» Given information:
------------

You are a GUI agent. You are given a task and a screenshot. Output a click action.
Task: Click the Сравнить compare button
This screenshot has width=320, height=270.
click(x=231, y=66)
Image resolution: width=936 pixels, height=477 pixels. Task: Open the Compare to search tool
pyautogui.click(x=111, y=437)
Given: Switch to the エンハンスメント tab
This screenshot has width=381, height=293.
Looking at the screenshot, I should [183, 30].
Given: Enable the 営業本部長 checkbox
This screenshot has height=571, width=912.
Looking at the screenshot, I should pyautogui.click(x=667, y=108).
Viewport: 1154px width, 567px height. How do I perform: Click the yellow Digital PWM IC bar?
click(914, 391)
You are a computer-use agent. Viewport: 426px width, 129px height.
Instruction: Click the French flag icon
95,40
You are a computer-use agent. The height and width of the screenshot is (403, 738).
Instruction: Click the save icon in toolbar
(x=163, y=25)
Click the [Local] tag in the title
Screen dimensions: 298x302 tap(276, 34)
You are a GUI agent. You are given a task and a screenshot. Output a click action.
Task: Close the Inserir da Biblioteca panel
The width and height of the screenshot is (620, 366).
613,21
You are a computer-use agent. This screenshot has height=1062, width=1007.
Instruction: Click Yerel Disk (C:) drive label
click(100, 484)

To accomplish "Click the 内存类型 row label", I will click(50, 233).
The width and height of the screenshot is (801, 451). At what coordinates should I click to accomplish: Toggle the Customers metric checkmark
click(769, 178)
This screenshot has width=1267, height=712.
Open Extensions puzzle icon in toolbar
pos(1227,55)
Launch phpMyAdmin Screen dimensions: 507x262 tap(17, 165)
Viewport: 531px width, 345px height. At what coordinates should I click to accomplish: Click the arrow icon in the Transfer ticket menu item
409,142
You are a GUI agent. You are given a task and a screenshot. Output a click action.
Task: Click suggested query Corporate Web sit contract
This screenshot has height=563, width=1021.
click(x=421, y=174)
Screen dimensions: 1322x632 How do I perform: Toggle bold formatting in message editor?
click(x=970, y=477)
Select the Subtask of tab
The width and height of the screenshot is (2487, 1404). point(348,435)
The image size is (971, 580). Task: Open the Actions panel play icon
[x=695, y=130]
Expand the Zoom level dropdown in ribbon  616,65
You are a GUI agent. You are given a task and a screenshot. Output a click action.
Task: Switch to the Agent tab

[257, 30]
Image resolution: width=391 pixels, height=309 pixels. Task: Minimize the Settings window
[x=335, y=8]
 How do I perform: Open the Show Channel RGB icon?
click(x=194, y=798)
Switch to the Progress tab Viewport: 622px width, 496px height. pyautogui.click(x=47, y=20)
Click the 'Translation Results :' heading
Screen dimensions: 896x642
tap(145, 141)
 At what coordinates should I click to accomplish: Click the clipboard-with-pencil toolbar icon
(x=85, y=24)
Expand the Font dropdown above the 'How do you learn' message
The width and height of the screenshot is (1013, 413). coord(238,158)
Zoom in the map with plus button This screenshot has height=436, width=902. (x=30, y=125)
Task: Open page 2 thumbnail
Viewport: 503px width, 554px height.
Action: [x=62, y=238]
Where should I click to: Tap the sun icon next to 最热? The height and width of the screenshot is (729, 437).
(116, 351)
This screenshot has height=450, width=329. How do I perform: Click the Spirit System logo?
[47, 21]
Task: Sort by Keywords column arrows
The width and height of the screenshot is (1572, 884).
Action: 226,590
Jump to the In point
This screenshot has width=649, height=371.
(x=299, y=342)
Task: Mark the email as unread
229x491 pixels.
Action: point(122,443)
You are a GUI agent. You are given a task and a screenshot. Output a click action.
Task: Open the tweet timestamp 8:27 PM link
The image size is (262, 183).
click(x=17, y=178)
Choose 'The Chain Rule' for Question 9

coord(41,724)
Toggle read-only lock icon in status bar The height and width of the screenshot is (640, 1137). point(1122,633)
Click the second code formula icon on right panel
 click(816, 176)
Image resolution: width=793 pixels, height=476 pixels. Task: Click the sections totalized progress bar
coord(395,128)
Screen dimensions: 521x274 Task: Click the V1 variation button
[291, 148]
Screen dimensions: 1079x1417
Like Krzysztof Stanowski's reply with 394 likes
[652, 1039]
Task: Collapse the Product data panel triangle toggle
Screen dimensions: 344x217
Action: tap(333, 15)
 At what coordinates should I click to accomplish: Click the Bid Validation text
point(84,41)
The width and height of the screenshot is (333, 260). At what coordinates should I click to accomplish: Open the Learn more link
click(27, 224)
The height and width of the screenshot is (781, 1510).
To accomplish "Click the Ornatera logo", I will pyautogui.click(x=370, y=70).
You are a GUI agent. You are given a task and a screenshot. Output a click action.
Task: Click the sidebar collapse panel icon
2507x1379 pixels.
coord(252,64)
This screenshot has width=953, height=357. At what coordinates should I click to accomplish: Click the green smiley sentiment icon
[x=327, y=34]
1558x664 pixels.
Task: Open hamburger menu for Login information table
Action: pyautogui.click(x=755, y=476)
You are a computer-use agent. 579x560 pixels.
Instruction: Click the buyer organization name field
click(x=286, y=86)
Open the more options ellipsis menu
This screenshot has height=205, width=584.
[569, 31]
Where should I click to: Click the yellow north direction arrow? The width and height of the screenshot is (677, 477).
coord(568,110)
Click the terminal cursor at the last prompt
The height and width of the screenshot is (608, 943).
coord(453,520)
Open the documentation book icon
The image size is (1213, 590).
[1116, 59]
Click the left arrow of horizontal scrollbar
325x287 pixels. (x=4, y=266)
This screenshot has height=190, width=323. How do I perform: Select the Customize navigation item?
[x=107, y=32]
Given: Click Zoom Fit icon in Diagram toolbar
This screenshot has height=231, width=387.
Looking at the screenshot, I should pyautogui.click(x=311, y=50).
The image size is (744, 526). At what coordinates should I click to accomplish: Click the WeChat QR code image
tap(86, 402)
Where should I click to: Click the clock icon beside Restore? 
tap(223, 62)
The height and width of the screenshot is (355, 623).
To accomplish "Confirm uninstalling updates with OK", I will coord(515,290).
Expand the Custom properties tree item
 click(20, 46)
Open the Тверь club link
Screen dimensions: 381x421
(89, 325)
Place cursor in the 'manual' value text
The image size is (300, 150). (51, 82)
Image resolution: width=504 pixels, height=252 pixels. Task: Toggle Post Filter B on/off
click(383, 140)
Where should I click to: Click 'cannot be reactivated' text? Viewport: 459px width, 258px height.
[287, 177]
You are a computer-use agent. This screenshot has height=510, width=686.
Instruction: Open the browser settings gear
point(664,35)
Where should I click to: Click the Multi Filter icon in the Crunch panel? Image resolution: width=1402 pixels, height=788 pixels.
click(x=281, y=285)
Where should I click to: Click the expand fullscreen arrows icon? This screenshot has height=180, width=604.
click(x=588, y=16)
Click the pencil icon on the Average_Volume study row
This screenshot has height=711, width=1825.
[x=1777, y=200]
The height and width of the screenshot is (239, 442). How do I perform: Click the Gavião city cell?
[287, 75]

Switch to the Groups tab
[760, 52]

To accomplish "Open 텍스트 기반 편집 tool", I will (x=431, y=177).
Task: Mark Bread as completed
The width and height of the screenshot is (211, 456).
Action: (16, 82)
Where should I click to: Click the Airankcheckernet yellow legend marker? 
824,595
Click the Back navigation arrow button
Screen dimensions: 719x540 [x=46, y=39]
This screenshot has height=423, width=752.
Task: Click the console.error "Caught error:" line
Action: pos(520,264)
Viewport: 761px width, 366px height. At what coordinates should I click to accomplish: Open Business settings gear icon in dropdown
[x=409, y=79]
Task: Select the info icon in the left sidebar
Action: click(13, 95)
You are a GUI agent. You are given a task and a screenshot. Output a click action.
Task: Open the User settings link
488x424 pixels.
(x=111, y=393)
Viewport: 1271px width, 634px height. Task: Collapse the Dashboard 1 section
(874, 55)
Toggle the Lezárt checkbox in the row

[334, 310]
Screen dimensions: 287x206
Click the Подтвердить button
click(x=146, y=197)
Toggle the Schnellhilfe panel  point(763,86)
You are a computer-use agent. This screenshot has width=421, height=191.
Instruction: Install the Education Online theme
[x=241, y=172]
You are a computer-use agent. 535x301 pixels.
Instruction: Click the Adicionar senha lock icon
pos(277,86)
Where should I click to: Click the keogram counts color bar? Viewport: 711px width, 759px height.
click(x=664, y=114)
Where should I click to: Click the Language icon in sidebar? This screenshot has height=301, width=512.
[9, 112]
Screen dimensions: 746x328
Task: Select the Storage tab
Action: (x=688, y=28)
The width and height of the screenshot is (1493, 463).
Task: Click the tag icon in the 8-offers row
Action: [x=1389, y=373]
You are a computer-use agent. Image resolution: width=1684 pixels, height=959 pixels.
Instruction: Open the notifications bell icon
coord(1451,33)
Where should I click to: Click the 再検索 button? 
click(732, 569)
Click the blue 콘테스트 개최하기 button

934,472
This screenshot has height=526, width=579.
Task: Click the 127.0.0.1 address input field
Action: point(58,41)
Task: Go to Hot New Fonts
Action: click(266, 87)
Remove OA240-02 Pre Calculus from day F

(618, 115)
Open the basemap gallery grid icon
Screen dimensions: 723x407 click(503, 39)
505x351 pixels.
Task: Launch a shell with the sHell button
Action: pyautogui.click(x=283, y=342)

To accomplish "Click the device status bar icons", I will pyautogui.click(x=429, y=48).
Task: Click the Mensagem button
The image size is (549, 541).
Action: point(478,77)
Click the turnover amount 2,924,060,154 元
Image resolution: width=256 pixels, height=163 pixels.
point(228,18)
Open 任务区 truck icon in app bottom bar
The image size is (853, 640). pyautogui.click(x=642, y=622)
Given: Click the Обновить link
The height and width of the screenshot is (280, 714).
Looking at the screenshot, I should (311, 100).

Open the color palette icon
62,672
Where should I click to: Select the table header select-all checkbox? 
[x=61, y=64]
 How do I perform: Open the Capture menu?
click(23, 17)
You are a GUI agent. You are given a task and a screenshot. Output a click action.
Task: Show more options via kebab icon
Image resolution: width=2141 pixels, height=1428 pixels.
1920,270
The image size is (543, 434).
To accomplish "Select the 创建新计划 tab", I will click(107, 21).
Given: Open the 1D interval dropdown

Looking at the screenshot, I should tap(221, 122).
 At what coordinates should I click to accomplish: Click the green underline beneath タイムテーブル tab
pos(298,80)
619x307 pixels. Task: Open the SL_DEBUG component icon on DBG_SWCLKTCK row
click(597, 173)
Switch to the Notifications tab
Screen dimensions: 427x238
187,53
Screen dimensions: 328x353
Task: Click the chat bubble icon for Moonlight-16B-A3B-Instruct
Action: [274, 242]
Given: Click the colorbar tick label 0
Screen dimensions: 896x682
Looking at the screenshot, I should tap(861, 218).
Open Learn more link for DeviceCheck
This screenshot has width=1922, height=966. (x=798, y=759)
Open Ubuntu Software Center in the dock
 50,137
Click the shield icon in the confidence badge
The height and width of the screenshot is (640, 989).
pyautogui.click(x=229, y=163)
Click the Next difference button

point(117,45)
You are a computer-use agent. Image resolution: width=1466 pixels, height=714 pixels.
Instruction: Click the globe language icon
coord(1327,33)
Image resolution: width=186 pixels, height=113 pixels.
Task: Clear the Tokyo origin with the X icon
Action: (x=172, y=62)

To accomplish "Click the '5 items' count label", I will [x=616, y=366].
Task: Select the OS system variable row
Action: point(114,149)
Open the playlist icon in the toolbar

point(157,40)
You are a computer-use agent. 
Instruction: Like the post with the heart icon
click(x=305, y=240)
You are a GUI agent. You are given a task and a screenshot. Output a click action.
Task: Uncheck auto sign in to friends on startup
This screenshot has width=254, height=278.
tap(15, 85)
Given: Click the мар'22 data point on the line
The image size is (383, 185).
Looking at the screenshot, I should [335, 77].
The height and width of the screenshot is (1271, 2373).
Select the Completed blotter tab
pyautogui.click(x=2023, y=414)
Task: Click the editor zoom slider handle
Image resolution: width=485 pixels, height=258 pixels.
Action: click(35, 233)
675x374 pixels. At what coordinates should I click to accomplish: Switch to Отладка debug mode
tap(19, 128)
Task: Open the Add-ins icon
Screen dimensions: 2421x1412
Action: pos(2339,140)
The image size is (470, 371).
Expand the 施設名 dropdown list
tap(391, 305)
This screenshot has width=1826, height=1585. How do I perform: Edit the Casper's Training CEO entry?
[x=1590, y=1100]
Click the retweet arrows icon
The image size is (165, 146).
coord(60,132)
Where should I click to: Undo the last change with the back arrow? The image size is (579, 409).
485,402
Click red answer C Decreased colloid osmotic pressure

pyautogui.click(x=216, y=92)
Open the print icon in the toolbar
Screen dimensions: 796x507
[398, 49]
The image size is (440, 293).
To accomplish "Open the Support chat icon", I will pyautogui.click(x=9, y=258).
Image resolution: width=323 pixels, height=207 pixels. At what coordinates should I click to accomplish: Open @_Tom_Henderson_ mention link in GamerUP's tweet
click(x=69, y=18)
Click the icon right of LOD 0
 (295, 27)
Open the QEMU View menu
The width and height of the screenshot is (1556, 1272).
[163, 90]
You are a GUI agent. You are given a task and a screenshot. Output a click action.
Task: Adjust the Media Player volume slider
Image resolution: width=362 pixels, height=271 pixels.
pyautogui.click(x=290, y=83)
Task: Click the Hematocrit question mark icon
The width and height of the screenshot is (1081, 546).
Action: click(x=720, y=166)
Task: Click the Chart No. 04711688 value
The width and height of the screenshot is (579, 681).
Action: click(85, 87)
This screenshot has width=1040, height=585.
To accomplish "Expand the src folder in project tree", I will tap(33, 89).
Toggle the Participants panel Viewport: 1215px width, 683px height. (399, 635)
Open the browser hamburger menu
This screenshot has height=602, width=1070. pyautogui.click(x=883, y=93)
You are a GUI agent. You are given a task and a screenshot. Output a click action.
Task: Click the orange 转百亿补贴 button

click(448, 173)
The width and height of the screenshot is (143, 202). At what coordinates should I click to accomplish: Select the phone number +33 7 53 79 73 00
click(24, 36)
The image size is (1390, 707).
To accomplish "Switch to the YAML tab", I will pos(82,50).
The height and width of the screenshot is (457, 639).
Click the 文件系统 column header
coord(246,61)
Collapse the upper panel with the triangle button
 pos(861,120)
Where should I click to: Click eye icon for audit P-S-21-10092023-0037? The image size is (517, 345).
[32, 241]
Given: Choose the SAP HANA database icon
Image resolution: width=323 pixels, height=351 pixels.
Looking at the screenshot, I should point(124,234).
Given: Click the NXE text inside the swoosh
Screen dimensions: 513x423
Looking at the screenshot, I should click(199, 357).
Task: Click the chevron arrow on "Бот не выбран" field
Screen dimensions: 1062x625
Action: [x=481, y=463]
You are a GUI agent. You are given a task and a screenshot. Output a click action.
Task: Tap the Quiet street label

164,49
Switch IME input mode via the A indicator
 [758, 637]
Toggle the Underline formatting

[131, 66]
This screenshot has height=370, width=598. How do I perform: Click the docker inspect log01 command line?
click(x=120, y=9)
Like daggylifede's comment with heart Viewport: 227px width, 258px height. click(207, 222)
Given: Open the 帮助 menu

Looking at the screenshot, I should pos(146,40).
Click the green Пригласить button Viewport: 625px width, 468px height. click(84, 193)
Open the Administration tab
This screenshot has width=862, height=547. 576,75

------------

» Task instructions: Return the material verbatim, from its first line through the line containing "pyautogui.click(x=111, y=437)", including both.

» Response to the task:
You are a GUI agent. You are given a task and a screenshot. Output a click action.
Task: Click the Сравнить compare button
This screenshot has width=320, height=270.
click(x=231, y=66)
Image resolution: width=936 pixels, height=477 pixels. Task: Open the Compare to search tool
pyautogui.click(x=111, y=437)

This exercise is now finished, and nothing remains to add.